Server login

Learning outcomes

Note

You might already be able to do some or all of these learning outcomes. If so, you can go through the corresponding exercises quickly. The general aim of this chapter is to work comfortably on a remote server by using the command line.

After having completed this chapter you will be able to:

Use the command line to:
- Make a directory
- Change file permissions to ‘executable’
- Run a bash script
- Pipe data from and to a file or other executable
Program a loop in bash

Choose your platform

In this part we will show you how to access the cloud server, or setup your computer to do the exercises with conda or with Docker.

If you are doing the course with a teacher, you will have to login to the remote server. Therefore choose:

Cloud notebook

If you are doing this course independently (i.e. without a teacher) choose either:

conda
Docker

Cloud notebook

If you are participating in this course with a teacher, you have received a link and a password. Copy-paste the link (including the port, e.g.: http://12.345.678.91:10002) in your browser. This should result in the following page:

Type your password, and proceed to the notebook home page. This page contains all the files in your working directory (if there are any). Most of the exercises will be executed through the command line. Here’s a video that explains how to use JupyterLab to use a terminal and work with scripts:

If you rather read, here’s written explanation how to work with JupyterLab. First, let’s open the terminal. Find it at New > Terminal:

For a.o. efficiency and reproducibility it makes sense to execute your commands from a script. You can generate and edit scripts with New > Text File:

Once you have opened a script you can change the code highlighting. This is convenient for writing the code. The text editor will automatically change the highlighting based on the file extension (e.g. .py extension will result in python syntax highlighting). You can change or set the syntax highlighting by clicking the button on the bottom of the page. We will be using mainly shell scripting in this course, so here’s an example for adjusting it to shell syntax highlighting:

Docker

Material

Instructions to install docker
Instructions to set up to container

Exercises

Docker can be used to run an entire isolated environment in a container. This means that we can run the software with all its dependencies required for this course locally in your computer. Independent of your operating system.

In the video below there’s a tutorial on how to set up a docker container for this course. Note that you will need administrator rights, and that if you are using Windows, you need the latest version of Windows 10.

The command to run the environment required for this course looks like this (in a terminal):

Modify the script

Modify the path after -v to the working directory on your computer before running it.

docker run \
--rm \
-e JUPYTER_ENABLE_LAB=yes \
-v /path/to/workingdir/:/home/jovyan \
-p 8888:8888 \
geertvangeest/ngs-variants-jupyter:latest \
start-notebook.sh

If this command has run successfully, you will find a link and token in the console, e.g.:

http://127.0.0.1:8888/?token=4be8d916e89afad166923de5ce5th1s1san3xamp13

Copy this URL into your browser, and you will be able to use the jupyter notebook.

The option -v mounts a local directory in your computer to the directory /home/jovyan in the docker container (‘jovyan’ is the default user for jupyter containers).
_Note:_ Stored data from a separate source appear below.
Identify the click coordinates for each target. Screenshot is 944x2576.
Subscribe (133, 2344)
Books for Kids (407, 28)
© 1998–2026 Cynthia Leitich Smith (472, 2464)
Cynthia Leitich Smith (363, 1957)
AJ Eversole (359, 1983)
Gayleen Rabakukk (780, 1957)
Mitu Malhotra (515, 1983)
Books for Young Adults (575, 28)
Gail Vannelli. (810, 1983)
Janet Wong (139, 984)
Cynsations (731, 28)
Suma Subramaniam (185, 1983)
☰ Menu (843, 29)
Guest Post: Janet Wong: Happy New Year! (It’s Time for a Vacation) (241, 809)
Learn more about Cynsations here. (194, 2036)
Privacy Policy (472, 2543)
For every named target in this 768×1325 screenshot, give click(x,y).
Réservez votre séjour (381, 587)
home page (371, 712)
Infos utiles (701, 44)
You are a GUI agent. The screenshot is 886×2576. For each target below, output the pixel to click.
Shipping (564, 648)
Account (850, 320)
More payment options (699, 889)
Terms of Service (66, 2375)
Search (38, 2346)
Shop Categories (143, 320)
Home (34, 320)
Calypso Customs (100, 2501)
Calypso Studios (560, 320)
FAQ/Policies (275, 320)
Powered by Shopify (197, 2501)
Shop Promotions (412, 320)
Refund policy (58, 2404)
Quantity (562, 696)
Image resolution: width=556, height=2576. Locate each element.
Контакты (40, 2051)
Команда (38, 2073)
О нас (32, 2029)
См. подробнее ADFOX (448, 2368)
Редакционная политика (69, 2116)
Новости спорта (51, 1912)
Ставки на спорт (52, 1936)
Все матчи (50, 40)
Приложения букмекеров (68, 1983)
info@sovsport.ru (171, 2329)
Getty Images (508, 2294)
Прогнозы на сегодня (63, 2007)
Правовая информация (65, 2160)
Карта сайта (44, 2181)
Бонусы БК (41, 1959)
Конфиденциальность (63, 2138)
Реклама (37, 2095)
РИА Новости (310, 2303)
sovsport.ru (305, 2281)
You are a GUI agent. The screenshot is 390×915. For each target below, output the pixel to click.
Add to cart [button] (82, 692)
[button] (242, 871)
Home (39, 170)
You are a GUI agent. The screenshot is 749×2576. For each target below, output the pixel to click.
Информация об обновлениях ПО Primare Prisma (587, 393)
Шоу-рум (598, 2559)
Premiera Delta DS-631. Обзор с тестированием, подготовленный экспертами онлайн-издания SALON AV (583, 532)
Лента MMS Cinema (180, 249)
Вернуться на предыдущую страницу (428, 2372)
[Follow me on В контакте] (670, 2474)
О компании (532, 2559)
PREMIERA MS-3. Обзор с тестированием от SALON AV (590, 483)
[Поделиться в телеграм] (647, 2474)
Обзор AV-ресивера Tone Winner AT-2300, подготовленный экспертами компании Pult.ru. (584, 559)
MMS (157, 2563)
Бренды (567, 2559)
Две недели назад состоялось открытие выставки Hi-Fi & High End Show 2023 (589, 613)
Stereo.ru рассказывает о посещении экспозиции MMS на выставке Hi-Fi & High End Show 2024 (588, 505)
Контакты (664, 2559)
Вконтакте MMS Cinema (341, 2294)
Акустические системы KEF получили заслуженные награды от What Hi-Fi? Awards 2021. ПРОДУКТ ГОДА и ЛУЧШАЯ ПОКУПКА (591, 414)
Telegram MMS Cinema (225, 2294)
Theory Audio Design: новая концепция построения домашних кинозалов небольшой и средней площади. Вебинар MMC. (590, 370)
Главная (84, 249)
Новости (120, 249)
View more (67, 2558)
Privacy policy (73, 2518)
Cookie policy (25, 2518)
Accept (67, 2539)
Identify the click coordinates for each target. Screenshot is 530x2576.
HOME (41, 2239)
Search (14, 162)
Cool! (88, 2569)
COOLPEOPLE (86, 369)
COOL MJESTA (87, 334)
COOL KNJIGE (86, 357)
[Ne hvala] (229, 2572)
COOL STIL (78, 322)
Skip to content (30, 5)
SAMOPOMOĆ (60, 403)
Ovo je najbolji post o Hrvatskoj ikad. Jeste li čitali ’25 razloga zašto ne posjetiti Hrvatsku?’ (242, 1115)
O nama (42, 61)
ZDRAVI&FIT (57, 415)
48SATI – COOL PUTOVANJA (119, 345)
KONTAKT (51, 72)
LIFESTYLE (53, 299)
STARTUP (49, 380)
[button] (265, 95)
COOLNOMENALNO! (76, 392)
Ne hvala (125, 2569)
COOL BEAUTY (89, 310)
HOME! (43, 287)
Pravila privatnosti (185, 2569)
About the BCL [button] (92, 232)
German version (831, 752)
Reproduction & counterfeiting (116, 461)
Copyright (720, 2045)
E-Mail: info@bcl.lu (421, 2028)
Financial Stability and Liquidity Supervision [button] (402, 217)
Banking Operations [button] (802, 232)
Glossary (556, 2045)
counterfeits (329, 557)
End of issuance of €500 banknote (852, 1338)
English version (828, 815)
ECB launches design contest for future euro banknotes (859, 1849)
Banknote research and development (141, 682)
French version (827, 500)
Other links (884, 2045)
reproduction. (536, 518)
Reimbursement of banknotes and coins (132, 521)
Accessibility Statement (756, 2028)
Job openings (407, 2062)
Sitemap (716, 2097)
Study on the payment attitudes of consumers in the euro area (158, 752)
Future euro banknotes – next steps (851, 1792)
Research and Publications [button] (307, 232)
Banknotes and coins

In that way, you have files available both in the container and on your computer. Use this directory on your computer to e.g. visualise data with IGV. Change the first path to a path on your computer that you want to use as a working directory.

Don’t mount directly in the home dir

Don’t directly mount your local directory to the home directory (/root). This will lead to unexpected behaviour.

The part geertvangeest/ngs-variants-jupyter:latest is the image we are going to load into the container. The image contains all the information about software and dependencies needed for this course. When you run this command for the first time it will download the image. Once it’s on your computer, it will start immediately.

conda

If you have a conda installation on your local computer, you can install the required software using conda.

You can build the environment from ngs-variants.yml

Generate the conda environment like this:

conda env create --name ngs-variants -f ngs-variants.yml

The yaml file probably only works for Linux systems

If you want to use the conda environment on a different OS, use:

conda create -n ngs-variants python=3.8

conda activate ngs-variants

conda install -y -c bioconda \
samtools \
bwa \
snpeff \
gatk4

This will create the conda environment ngs-variants

Activate it like so:

conda activate ngs-variants

After successful installation and activating the environment all the software required to do the exercises should be available.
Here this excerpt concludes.